__EXTRAIT FOURNI__:
BMCR 2023.04.18

Guide to Biblical coins

, Guide to Biblical coins. 6th edition. New York: American Numismatic Society, 2022. Pp. 668. ISBN 9780897223706.

Le livre recensé n’est pas inconnu. Il s’agit de donner une opinion critique sur la sixième édition d’un livre dont l’influence ne s’est jamais démentie depuis sa première parution, il y a plus de quarante-cinq ans. Malgré quelques discussions scientifiques que l’on pourrait mener sur une poignée de détails, avant toute chose, il faut remercier David Hendin pour son travail continu afin de maintenir ce livre à jour, si complet et si facile à lire. Il demeure très utile pour les numismates, les historiens, les archéologues et pour tout spécialiste ou étudiant en histoire biblique. Il n’est nul besoin d’avoir de connaissance spécifique, ni en numismatique, ni en histoire juive, pour lire ce livre clair et pédagogique. Toute l’histoire des Juifs du Second Temple est brillamment racontée par l’intermédiaire des monnaies. Et ce qui rend ce livre si agréable pour tous les publics, c’est en partie la quantité d’anecdotes qu’il fournit, d’illustrations et de photographies (plus de deux mille).

__EXERCICE COURT A__: D'après la recension du Guide to Biblical coins, combien d'illustrations et de photographies le livre contient-il ?
__EXERCICE COURT B__: Poursuivez la recension du Guide to Biblical coins à partir de sa dernière phrase.

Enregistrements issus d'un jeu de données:
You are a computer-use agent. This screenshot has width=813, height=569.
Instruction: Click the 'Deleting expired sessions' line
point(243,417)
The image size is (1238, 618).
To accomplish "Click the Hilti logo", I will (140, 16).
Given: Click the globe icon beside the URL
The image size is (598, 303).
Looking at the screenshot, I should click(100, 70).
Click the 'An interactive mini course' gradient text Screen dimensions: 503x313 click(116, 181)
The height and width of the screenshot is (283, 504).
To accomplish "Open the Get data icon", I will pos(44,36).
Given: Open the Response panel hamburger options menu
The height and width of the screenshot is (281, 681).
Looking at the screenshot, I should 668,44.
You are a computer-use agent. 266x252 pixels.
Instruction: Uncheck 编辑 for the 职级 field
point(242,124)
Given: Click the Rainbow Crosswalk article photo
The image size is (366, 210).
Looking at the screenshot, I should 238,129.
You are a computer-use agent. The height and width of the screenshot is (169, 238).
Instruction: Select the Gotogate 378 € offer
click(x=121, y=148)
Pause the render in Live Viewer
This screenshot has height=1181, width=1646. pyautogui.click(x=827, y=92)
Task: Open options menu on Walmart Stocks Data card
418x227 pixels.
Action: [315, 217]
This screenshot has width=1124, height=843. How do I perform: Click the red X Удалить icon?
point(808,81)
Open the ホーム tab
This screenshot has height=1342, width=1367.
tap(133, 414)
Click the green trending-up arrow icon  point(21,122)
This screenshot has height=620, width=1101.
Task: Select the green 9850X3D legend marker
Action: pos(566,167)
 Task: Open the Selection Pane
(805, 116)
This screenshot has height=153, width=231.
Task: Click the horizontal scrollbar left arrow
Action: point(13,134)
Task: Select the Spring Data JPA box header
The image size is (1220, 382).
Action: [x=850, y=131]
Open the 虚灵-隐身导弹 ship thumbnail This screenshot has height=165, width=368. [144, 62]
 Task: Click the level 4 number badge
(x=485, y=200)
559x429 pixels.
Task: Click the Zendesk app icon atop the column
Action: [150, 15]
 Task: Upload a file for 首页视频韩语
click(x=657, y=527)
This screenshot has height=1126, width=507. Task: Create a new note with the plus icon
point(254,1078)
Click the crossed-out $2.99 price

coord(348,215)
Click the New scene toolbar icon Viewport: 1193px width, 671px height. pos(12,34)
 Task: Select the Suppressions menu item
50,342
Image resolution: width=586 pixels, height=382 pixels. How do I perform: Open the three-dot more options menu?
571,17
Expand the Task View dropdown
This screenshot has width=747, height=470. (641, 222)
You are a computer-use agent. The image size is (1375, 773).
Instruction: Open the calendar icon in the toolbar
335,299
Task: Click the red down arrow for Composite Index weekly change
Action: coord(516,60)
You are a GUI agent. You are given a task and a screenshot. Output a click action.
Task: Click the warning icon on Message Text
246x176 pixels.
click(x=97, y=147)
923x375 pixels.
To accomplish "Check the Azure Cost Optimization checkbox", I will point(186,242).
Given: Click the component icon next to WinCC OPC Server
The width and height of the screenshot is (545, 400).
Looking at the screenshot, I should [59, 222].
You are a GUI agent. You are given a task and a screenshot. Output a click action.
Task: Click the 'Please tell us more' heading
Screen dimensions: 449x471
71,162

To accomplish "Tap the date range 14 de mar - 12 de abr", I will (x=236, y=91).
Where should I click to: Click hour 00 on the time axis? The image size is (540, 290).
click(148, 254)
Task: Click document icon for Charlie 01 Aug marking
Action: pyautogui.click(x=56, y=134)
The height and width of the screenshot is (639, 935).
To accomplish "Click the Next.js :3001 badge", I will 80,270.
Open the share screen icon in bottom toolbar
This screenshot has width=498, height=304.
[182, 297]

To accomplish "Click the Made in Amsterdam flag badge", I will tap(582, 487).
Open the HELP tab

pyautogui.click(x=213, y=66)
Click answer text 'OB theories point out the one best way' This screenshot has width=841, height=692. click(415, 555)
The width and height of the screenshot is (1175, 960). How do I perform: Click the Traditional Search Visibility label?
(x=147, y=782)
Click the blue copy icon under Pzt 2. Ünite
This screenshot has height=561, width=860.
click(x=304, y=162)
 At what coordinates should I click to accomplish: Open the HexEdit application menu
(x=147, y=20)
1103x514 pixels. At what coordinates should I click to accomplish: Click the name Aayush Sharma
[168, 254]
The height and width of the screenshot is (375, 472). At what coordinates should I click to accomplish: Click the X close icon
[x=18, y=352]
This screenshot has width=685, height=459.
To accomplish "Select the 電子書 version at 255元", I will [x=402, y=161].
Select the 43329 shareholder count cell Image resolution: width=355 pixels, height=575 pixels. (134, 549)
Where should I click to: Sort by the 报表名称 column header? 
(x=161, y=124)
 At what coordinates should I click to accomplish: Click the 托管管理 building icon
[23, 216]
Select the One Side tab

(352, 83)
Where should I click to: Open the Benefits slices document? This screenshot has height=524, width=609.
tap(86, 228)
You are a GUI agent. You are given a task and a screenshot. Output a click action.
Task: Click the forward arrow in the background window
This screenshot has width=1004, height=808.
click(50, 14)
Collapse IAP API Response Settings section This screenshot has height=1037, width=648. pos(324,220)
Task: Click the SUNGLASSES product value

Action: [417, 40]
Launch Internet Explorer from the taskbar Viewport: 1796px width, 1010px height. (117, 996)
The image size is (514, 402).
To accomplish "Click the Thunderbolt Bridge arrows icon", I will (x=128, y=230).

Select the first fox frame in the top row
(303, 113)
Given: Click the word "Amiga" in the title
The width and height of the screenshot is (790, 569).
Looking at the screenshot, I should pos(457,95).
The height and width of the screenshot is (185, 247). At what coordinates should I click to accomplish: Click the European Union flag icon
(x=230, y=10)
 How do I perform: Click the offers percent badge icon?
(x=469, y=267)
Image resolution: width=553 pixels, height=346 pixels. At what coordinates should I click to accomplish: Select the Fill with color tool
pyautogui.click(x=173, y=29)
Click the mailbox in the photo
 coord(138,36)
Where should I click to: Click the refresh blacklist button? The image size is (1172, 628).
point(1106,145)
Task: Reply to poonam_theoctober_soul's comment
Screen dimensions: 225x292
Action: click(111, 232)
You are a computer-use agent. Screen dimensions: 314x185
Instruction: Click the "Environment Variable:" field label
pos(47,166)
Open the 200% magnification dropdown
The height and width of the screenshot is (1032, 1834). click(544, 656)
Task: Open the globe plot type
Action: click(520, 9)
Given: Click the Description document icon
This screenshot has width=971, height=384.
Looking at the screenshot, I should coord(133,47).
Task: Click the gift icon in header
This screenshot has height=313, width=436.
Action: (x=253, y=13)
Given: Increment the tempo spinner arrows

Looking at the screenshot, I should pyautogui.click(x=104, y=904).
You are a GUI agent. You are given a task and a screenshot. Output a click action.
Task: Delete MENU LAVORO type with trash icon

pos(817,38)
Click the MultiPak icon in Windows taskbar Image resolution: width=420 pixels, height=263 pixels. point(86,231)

__RÉPONSE ATTENDUE A__: Plus de deux mille.

__RÉPONSE ATTENDUE B__:
Le livre est bien structuré. Le premier chapitre définit ce que l’on entend par « monnaie biblique » et plusieurs éléments techniques sont donnés, sur la production de monnaies dans l’Antiquité, sur la manière d’en collectionner légalement, de distinguer des monnaies authentiques et des falsifications, etc. Le deuxième chapitre traite des poids et mesures et de la question des fraudes. Les huit chapitres suivant, dans l’ordre chronologique, analysent les monnaies juives depuis la période perse jusqu’à la révolte de Bar Kokhba. Le onzième chapitre étudie les monnaies romaines concernant les affaires juives, par exemple la série « Iudaea Capta » et la monnaie de Nerva « Fisci Iudaici Calumnia Sublata », ainsi que les contremarques légionnaires, entre autres. Le douzième traite des monnaies du Nouveau Testament (l’obole de la pauvre veuve, le statère dans la bouche du poisson, la monnaie du tribut, etc.). Enfin, le treizième chapitre liste quelques éléments corrélés : quelques émissions de Mazaeus, du royaume ituréen, des gouverneurs romains de Syrie, de la famille royale d’Adiabène, entre autres. De très utiles instruments closent le volume : une bibliographie complète et tenue à jour, une concordance des références croisées des diverses monnaies étudiées, trois appendices : les alphabets et leurs équivalents numériques, la métrologie des bronzes juifs et un index des légendes latines, enfin un index général et soixante-huit planches réunissant les photographies de 681 monnaies.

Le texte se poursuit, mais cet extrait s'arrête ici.